Combine the high energy and makeshift percussion of Stomp with the beloved children’s verse of Dennis Lee and you have the recipe for Soulpepper Theatre’s Alligator Pie. The company’s new, five-member Creation Ensemble has whipped up a scrumptious showcase for Lee’s poems, singing and reciting them to the rowdy accompaniment of an assortment of instruments, from ukulele and clarinet to staplers and bubble wrap. Lee’s writing has always boasted irresistible rhythms alongside its infectious rhymes, and this production makes the most of them.
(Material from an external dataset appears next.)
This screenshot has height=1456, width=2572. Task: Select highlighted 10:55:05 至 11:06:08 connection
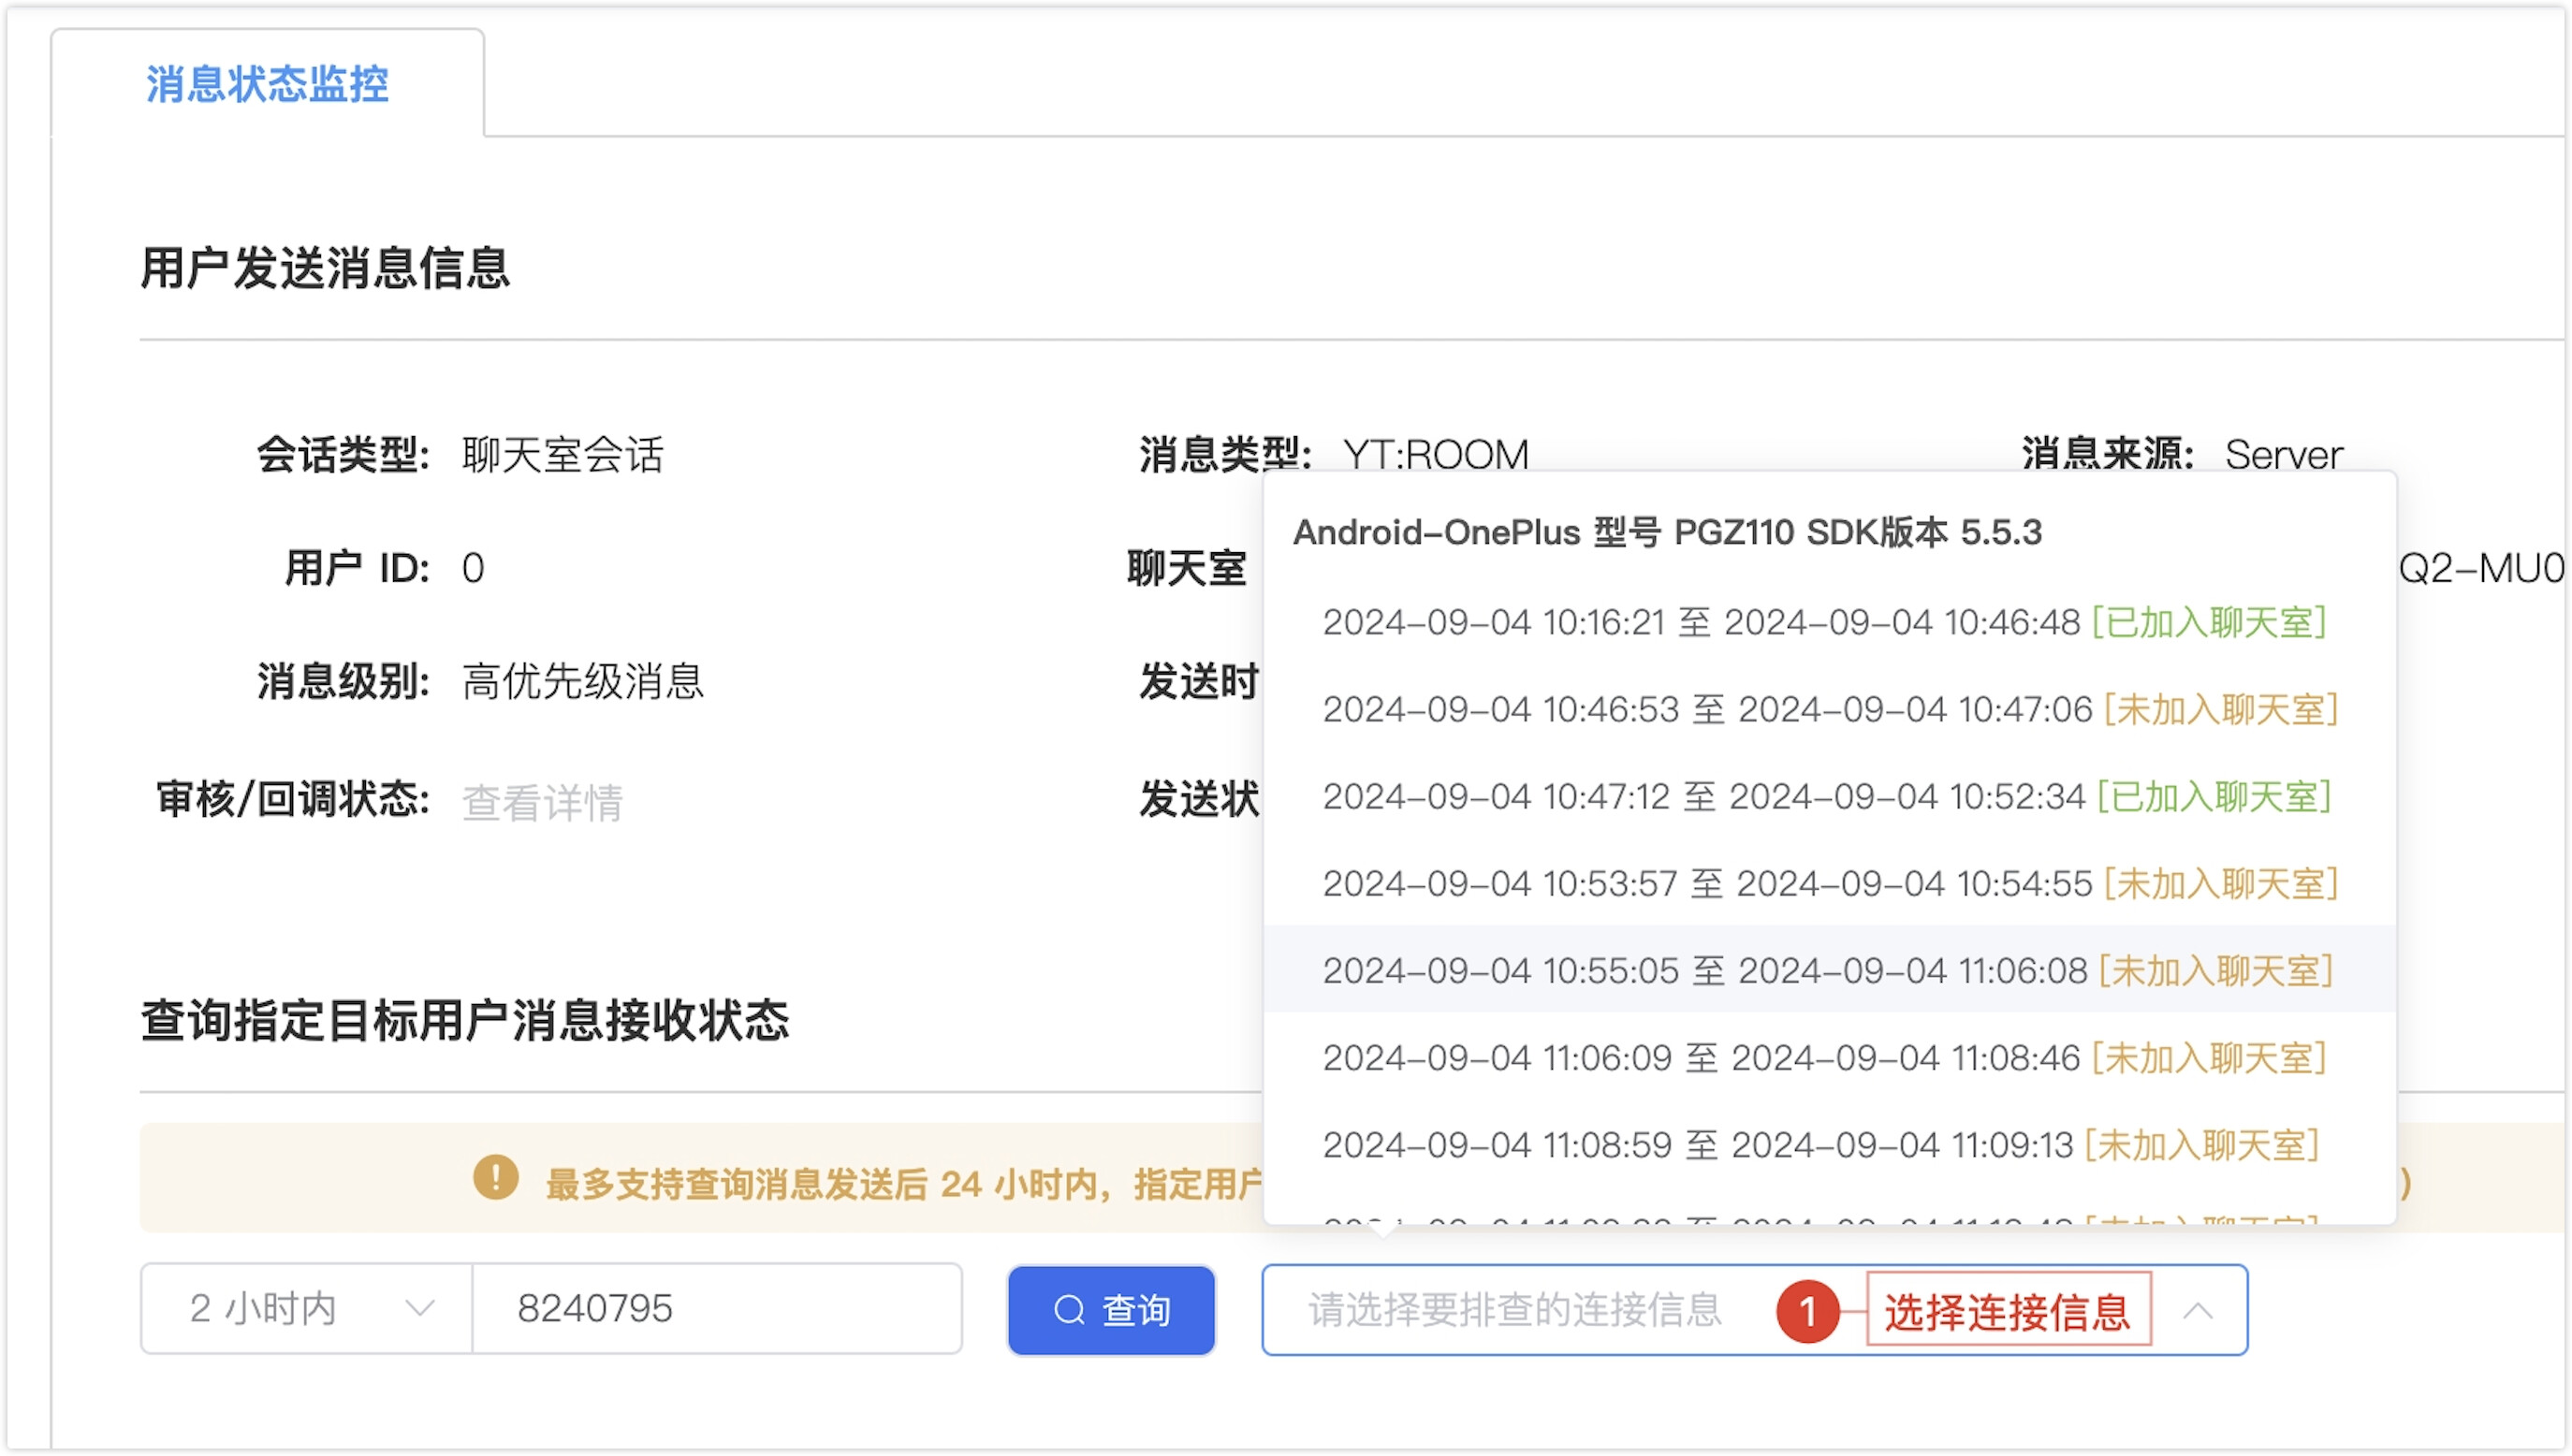click(1826, 971)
Popping forth from inside the stage like so many jack-in-the-boxes, the performers cavort on its paint-splashed surface with the abandon of kids at recess. Plucking costumes and props from cardboard boxes, they act out a slew of favourites picked from the title collection and other Lee books, including Nicholas Knock and Garbage Delight. Raquel Duffy turns “The Bratty Brother” into a sister’s country-and-western lament; Ins Choi, radiating toddler attitude, raps his way through “Tricking” as a smug three-year-old who thinks he’s got his parents sussed; Ken MacKenzie recounts the delightfully nonsensical doings of “Psychapoo,” backed by the doo-wop chorus of Duffy, Choi, Mike Ross, and Gregory Prest.*
The recurring theme is friendship, most imaginatively expressed in the longer poem “The Cat and the Wizard,” which serves as the centrepiece of the hour-long show. The Young Centre’s Michael Young Theatre has been reconfigured for an in-the-round staging, making the already intimate space even cozier. All the better for kids and adults to bond over Lee’s funny, clever, irreverent poetry, which generations of Canadians have read (and have had read to them) since Alligator Pie was first published almost 40 years ago.
CORRECTION, NOVEMBER 14, 2012: The original version of this review misidentified the singers of “Psychapoo”; the article has been revised with the correct information.